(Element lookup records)
+--

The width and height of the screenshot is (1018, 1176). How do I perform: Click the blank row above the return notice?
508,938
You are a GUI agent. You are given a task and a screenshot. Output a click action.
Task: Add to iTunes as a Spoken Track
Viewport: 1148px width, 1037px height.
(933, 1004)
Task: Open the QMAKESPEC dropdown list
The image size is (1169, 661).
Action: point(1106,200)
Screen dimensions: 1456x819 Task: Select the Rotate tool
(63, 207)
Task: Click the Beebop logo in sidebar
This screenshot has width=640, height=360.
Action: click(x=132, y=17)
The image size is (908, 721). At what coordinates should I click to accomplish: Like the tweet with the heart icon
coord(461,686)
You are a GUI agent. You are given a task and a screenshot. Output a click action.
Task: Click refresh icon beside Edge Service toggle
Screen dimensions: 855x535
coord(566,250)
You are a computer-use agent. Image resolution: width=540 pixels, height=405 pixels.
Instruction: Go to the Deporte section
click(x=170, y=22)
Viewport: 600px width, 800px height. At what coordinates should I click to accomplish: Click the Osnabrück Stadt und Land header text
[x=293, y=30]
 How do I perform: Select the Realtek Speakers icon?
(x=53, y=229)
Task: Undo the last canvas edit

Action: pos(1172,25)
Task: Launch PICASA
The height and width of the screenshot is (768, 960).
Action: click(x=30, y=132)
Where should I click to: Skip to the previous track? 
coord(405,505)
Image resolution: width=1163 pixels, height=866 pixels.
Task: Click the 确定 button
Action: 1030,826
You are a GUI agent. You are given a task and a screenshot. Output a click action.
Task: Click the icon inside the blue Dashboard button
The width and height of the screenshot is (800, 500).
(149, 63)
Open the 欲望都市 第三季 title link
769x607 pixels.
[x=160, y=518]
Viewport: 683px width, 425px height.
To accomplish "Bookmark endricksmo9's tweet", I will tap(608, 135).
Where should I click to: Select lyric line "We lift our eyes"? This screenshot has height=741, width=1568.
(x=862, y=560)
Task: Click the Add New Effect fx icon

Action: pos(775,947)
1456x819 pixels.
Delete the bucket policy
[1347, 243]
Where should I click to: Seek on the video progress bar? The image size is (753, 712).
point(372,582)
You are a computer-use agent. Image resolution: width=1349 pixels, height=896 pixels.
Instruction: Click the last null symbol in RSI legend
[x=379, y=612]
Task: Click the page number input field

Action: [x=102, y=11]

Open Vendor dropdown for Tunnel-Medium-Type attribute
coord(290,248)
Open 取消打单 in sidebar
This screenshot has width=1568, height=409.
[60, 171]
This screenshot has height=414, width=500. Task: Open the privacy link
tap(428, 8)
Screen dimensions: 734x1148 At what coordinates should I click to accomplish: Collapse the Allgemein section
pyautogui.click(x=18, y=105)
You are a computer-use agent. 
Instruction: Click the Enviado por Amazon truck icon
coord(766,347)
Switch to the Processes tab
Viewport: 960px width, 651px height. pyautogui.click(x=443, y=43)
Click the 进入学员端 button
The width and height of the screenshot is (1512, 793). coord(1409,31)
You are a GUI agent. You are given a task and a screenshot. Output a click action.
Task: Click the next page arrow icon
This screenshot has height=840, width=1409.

+--

● **WRITTEN INSTRUCTION**
Can you reproduce the lines word for word, starting with the very first line and going on through the line with "will tap(608, 135)."?

● **TASK ANSWER**
The width and height of the screenshot is (1018, 1176). How do I perform: Click the blank row above the return notice?
508,938
You are a GUI agent. You are given a task and a screenshot. Output a click action.
Task: Add to iTunes as a Spoken Track
Viewport: 1148px width, 1037px height.
(933, 1004)
Task: Open the QMAKESPEC dropdown list
The image size is (1169, 661).
Action: point(1106,200)
Screen dimensions: 1456x819 Task: Select the Rotate tool
(63, 207)
Task: Click the Beebop logo in sidebar
This screenshot has width=640, height=360.
Action: click(x=132, y=17)
The image size is (908, 721). At what coordinates should I click to accomplish: Like the tweet with the heart icon
coord(461,686)
You are a GUI agent. You are given a task and a screenshot. Output a click action.
Task: Click refresh icon beside Edge Service toggle
Screen dimensions: 855x535
coord(566,250)
You are a computer-use agent. Image resolution: width=540 pixels, height=405 pixels.
Instruction: Go to the Deporte section
click(x=170, y=22)
Viewport: 600px width, 800px height. At what coordinates should I click to accomplish: Click the Osnabrück Stadt und Land header text
[x=293, y=30]
 How do I perform: Select the Realtek Speakers icon?
(x=53, y=229)
Task: Undo the last canvas edit

Action: pos(1172,25)
Task: Launch PICASA
The height and width of the screenshot is (768, 960).
Action: click(x=30, y=132)
Where should I click to: Skip to the previous track? 
coord(405,505)
Image resolution: width=1163 pixels, height=866 pixels.
Task: Click the 确定 button
Action: 1030,826
You are a GUI agent. You are given a task and a screenshot. Output a click action.
Task: Click the icon inside the blue Dashboard button
The width and height of the screenshot is (800, 500).
(149, 63)
Open the 欲望都市 第三季 title link
769x607 pixels.
[x=160, y=518]
Viewport: 683px width, 425px height.
To accomplish "Bookmark endricksmo9's tweet", I will tap(608, 135).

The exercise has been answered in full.